Affiliation:
1. Centre for General Medicine and Geriatrics, University Medical Center of the Johannes Gutenberg University Mainz, Am Pulverturm 13, 55131 Mainz, Germany
Abstract
Somatoform symptoms are widely spread in outpatient care. For treating physicians, it can be challenging to establish a relationship that is conducive to compliance and to take stabilising action when dealing with affected patients. As primary care providers, GPs are usually the first point of contact for patients with somatoform disorders; they set the course for stabilisation and further care. To date, there is a lack of studies that focus on how GPs respond to such patients. In particular, strategies for establishing a stable doctor–patient relationship have hardly been explored. Consequently, this study investigated how GPs recognise the symptoms of somatoform disorders, what significance they attach to them and how they handle patients. The primary focus is on experienced patient properties, assumed causes of somatoform disorders, obstacles and complexities in consultation, care and stabilisation strategies, as well as diagnostic forms of support. A total of 2797 GPs in the German federal states of Hesse, Rhineland-Palatinate and Baden-Württemberg were surveyed anonymously by means of a written questionnaire between January and August 2023. A t-test was performed with independent samples to determine significant differences between two groups. In addition, 64 GPs were interviewed between March and April by means of qualitative semi-standardised interviews. The respondents make use of a wide range of communication and stabilisation strategies when treating somatoform physical complaints.

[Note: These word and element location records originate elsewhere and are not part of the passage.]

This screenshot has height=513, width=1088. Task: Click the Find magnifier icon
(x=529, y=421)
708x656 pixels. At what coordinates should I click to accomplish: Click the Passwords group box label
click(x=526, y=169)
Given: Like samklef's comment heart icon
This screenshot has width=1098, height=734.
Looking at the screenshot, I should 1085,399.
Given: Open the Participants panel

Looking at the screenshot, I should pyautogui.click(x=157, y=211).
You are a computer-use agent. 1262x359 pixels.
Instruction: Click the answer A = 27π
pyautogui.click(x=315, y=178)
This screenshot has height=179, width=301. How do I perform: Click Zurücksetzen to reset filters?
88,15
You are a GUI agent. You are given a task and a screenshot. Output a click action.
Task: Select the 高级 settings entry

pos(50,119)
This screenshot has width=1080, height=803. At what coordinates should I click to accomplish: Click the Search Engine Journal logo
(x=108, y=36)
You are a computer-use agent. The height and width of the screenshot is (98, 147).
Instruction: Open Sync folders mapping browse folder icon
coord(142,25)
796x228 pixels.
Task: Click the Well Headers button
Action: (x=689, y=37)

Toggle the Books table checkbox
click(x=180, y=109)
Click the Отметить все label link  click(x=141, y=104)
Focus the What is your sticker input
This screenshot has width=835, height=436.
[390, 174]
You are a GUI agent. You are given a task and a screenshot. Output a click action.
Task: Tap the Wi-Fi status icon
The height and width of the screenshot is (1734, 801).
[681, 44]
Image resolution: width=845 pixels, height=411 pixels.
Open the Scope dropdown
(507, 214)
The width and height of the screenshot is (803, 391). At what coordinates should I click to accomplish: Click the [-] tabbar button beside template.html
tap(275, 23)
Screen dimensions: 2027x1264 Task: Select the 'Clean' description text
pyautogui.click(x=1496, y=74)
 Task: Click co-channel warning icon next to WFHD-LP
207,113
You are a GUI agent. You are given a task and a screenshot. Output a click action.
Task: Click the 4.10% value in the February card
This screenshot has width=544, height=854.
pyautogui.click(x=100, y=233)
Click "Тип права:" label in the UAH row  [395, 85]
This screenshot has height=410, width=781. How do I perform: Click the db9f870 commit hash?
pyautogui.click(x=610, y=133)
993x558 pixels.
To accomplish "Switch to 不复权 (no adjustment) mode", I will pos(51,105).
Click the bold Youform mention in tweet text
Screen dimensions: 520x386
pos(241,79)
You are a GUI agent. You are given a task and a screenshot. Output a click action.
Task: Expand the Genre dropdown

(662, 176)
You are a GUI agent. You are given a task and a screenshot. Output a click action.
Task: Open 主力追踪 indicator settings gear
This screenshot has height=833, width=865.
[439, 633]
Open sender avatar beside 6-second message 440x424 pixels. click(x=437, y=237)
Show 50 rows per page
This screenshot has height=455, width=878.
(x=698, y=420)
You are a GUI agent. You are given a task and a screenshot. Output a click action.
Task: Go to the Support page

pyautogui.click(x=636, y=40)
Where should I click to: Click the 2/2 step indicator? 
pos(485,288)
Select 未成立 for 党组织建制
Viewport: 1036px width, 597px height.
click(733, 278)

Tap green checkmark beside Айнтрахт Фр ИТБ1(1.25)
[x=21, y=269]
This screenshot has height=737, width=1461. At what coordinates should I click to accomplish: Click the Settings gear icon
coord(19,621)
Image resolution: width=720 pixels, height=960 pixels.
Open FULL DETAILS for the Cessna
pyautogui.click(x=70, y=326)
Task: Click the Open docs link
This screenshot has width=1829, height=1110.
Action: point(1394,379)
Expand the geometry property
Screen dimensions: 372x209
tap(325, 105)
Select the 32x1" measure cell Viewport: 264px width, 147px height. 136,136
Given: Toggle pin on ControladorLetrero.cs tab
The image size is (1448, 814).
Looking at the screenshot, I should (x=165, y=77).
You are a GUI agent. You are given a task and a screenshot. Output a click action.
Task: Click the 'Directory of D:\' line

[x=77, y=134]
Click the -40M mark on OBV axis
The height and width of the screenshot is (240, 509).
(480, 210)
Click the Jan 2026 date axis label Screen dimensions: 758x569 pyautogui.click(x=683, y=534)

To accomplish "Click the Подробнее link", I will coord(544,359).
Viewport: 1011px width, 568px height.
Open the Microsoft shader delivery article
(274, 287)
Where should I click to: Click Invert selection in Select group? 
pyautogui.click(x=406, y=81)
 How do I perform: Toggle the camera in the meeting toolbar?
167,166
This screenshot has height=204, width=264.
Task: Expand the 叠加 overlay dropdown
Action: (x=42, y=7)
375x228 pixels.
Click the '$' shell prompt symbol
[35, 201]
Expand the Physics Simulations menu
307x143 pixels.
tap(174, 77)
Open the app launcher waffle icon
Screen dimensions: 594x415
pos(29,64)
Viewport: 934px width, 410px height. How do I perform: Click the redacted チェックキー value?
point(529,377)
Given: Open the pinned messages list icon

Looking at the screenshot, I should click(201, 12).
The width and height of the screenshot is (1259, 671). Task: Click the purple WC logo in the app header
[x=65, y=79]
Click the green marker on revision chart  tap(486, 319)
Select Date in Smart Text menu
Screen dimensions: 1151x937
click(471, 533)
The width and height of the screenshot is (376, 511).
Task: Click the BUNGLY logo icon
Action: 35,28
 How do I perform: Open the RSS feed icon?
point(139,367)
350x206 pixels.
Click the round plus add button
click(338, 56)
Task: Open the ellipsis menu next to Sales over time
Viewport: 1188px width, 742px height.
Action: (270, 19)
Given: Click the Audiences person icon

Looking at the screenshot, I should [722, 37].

The GPs combine the establishment of a tangential doctor–patient relationship with measures to consistently exclude physical causes and to enable the best possible assessment of patients, as well as to gently introduce them to the clinical picture of somatoform disorders. Most physicians are not familiar with current clinical guidelines. Cooperation with specialists and therapists is widely described as complicated. GPs have access to a wide range of communication and stabilisation strategies for the management of somatoform physical complaints. Yet, they experience interaction with this patient group as difficult in daily practice. GPs articulate a clear need for more external support. Apart from increasing therapeutic care capacities and interdisciplinary structures, it seems advisable to extend low-threshold therapy and support services.